## URLs

These are real URLs that we want to classify or do keyword/topic extraction from

In [1]:
# This URL points to Datascience/ML related content
url1 = "https://pytorch3d.readthedocs.io/en/latest/overview.html"

In [2]:
# This URL points to Python and backend-web related content
url2 = "https://flask-mqtt.readthedocs.io/en/latest/"

In [3]:
# This URL points to Python, backend-web and DevOps related content
url3 = "https://huey.readthedocs.io/en/latest/guide.html"

## Topics & Keywords

These are some topics and keywords we're interested in. Ideally, these are the topics and keywords to focus on but these topics could have additional keywords we haven't identified. There also might be different topics to "discover".

In [4]:
TOPICS = {
    "data-science": {
        "name": "Data science & machine learning",
        "keywords": [
            "data-science",
            "datascience",
            "ml",
            "training-data",
            "model-training",
            "machine-learning",
            "machinelearning",
            "sentiment-analysis",
            "ai",
            "artificial-intelligence",
            "neural-net",
            "neural-nets",
            "data-analytics",
            "visualization",
            "data-visualization",
            "nlp",
            "object-detection",
            "computer-vision",
            "jupyter",
            "matplotlib",
            "deep-learning",
            "pytorch",
            "pydata",
            "opencv-python-library",
            "pandas",
            "numpy",
            "tensor",
            "tensorflow",
        ],
    },
    "backend-web": {
        "name": "Backend web development",
        "keywords": [
            "backend",
            "backend-web",
            "flask",
            "django",
            "werkzeug",
            "wsgi",
            "celery",
            "jinja",
        ],
    },
    "frontend-web": {
        "name": "Frontend web development",
        "keywords": [
            "frontend",
            "frontend-web",
            "javascript",
            "react",
            "reactjs",
            "css",
            "angular",
            "angularjs",
            "jquery",
            "vuejs",
            "vue",
            "webpack",
            "node",
            "nodejs",
        ],
    },
    "security-privacy": {
        "name": "Security & privacy",
        "keywords": [
            "security",
            "privacy",
            "cryptography",
            "oauth",
            "authorization",
            "authentication",
        ],
    },
    "devops": {
        "name": "DevOps",
        "keywords": [
            "devops",
            "cloud",
            "docker",
            "kubernetes",
            "container",
            "containers",
            "ansible",
            "serverless",
            "openshift",
            "aws",
            "linux",
            "ubuntu",
            "monitoring",
            "openid-connect",
            "oauth",
            "redis",
            "rabbitmq",
            "nosql",
            "postgres",
            "postgresql",
            "mysql",
            "database",
            "elasticsearch",
            "lucene",
            "solr",
            "terraform",
            "nginx",
        ],
    },
    "python": {
        "name": "Python development",
        "keywords": ["python", "django", "flask"],
    },
    "game-dev": {
        "name": "Game development",
        "keywords": ["gamedev", "minecraft", "godot", "game"],
    },
    "blockchain": {
        "name": "Blockchain",
        "keywords": [
            "blockchain",
            "ethereum",
            "bitcoin",
            "cryptocurrency",
            "hyperledger",
            "solidity",
        ],
    },
    "techwriting": {
        "name": "Technical writing",
        "keywords": ["technical-writing", "sphinx", "sphinx-doc", "mkdocs"],
    },
}

## Analyzers

These are some different analyzers we are already using as well as some proposed ones.

In [5]:
import requests
import urllib3

In [7]:
class BaseAnalyzerBackend:

    """Base class that all analyzers should extend."""

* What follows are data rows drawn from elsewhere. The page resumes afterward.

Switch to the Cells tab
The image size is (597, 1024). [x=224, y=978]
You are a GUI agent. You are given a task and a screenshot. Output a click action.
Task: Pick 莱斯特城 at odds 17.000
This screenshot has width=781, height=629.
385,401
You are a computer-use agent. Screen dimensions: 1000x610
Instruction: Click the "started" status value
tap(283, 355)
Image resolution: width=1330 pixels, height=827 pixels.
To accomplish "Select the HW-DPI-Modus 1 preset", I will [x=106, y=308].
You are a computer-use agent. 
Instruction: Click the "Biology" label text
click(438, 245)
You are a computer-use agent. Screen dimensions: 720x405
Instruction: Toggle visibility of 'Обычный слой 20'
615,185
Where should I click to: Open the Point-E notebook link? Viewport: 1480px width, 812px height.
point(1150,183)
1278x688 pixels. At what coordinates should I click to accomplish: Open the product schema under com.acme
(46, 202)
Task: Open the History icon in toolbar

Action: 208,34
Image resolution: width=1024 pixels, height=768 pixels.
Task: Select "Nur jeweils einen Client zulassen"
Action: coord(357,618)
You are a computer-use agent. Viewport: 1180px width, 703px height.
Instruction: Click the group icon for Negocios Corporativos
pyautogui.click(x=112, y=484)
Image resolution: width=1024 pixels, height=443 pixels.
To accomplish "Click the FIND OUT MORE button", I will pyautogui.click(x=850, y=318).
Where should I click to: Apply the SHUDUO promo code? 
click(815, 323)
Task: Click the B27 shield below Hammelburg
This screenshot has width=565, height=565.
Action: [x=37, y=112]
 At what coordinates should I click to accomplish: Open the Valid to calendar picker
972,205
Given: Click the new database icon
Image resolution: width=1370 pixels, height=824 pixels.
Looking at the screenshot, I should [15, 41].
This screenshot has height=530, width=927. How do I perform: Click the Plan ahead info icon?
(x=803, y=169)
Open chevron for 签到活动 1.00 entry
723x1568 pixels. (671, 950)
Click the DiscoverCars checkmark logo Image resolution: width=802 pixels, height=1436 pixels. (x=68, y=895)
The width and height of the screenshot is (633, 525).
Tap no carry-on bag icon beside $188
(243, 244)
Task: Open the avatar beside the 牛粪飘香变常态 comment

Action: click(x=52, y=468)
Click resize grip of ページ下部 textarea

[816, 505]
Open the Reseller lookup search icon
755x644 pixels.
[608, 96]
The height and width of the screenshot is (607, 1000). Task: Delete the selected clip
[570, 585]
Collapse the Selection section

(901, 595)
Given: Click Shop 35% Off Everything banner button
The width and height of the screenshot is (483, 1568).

    def __init__(self, url, **kwargs):
        """Base constructor."""
        self.url = url
        self.user_agent = "EthicalAds Analyzer"

    def fetch(self, **kwargs):
        """Performs a URL fetch on the analyzed URL."""
        # Unless specifically following redirects, don't bother
        # Something is probably wrong if the request returns a redirect
        kwargs.setdefault("allow_redirects", False)
        kwargs.setdefault("timeout", 3)  # seconds
        kwargs.setdefault("headers", {"user-agent": self.user_agent})

        try:
            return requests.get(self.url, **kwargs)
        except (requests.exceptions.RequestException, urllib3.exceptions.HTTPError):
            pass
            # log.info("Error analyzing URL: %s", self.url, exc_info=True)

        return None

    def analyze(self):
        """
        Fetch the response and parse it for keywords.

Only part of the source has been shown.